The thisness of thatness, the thatness of thisness

Via Jane Clare Jones, a truly fancy piece of academic thinkery.

The Trans*-Ness of Blackness, the Blackness of Trans*-Ness

The essay thinks radically differently about the concepts of black and trans*. Trans* and black thus denote poetic, para-ontological forces that are only tangentially, and ultimately arbitrarily, related to bodies said to be black or transgender. That is to say, they are differently inflected names for an an original lawlessness that marks an escape from confinement and a besidedness to ontology. Manifesting in the modern world differently as race and gender fugitivity, black and trans*, though pointed at by bodies that identify as black or trans*, precede and provide the foundational condition for those fugitive identificatory demarcations. The author seeks to demonstrate the ways in which trans* is black and black is trans*. In what ways, and to what extent, is there a “blackness” present within “trans*-ness,” and vice versa? What is the effect of these analytics? This essay hopes to address these questions but also leave them suspended in black/trans* liminality.

Para-ontological, you see – that means no one can say it’s bullshit, or wrong, or badly argued, or evidence-free, or a joke. It’s para-ontological, you unsophisticated fools.

These here “poetic, para-ontological forces” are only tangentially and arbitrarily related to bodies said to be black or transgender, which also means that no one can say this is a crock of shit. This is how you do scholarship: you say it’s nonsense right at the outset but you say it in pseudo-academic language, and if the journal is fatuous enough to take that at face value, hey presto! You can just blather for 20 pages and the job is done.

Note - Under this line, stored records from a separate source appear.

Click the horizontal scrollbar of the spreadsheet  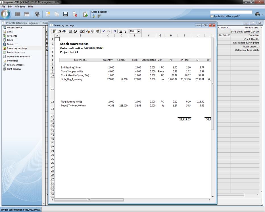pyautogui.click(x=89, y=200)
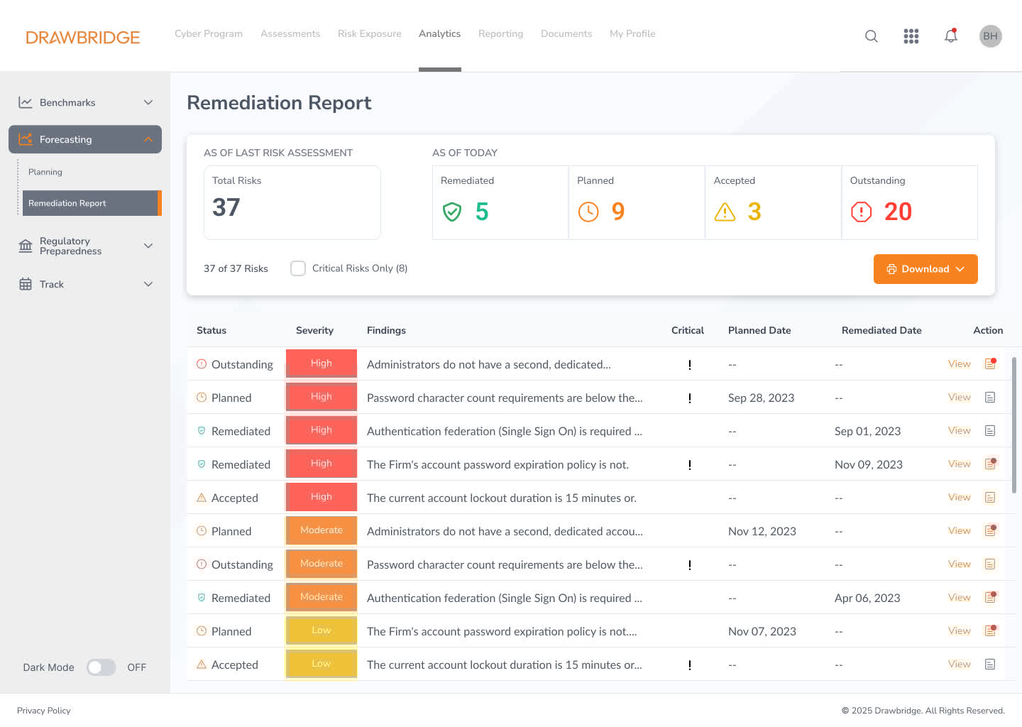
Task: Switch to the Risk Exposure tab
Action: click(x=369, y=33)
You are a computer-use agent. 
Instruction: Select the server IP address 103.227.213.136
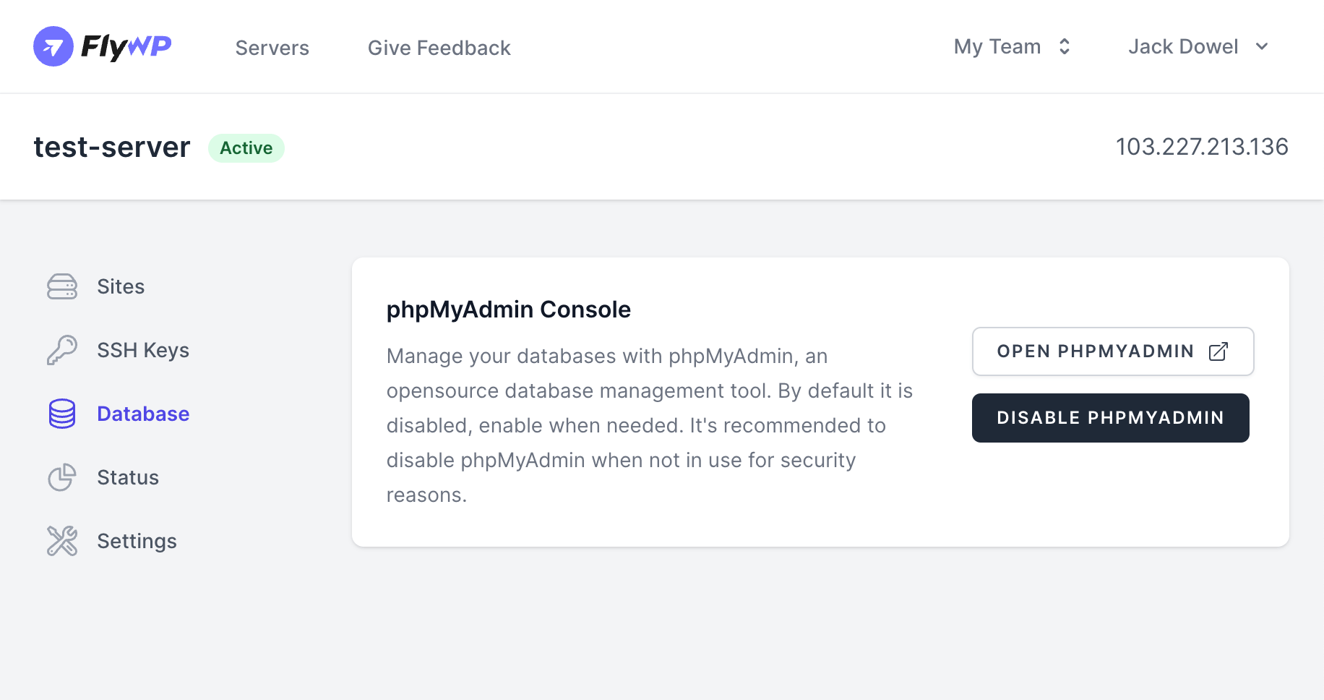pyautogui.click(x=1202, y=147)
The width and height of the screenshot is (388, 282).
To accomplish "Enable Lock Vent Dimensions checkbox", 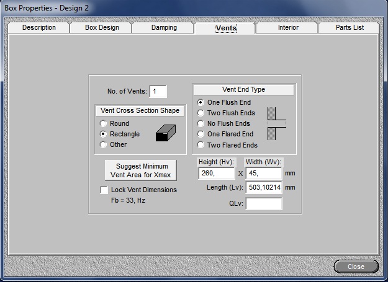I will [x=104, y=190].
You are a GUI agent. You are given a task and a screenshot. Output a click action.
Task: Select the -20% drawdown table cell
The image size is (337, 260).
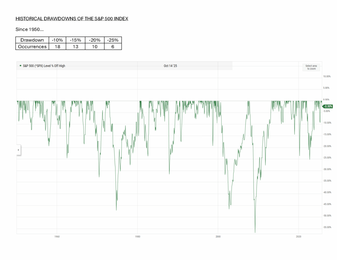94,40
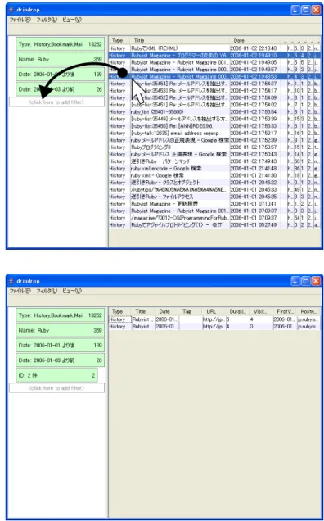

… they are differently inflected names for an an original lawlessness that marks an escape from confinement and a besidedness to ontology.

We’ve got lawlessness here! We’re escaping confinement! We’re settling down beside ontology.

I especially love the final sentence.

This essay hopes to address these questions but also leave them suspended in black/trans* liminality.

Aw yeah don’t we all. This piece of writing hopes to say something true and interesting, but in case it fails, it also wants to dangle over an abyss of whatwhatwhatwhat?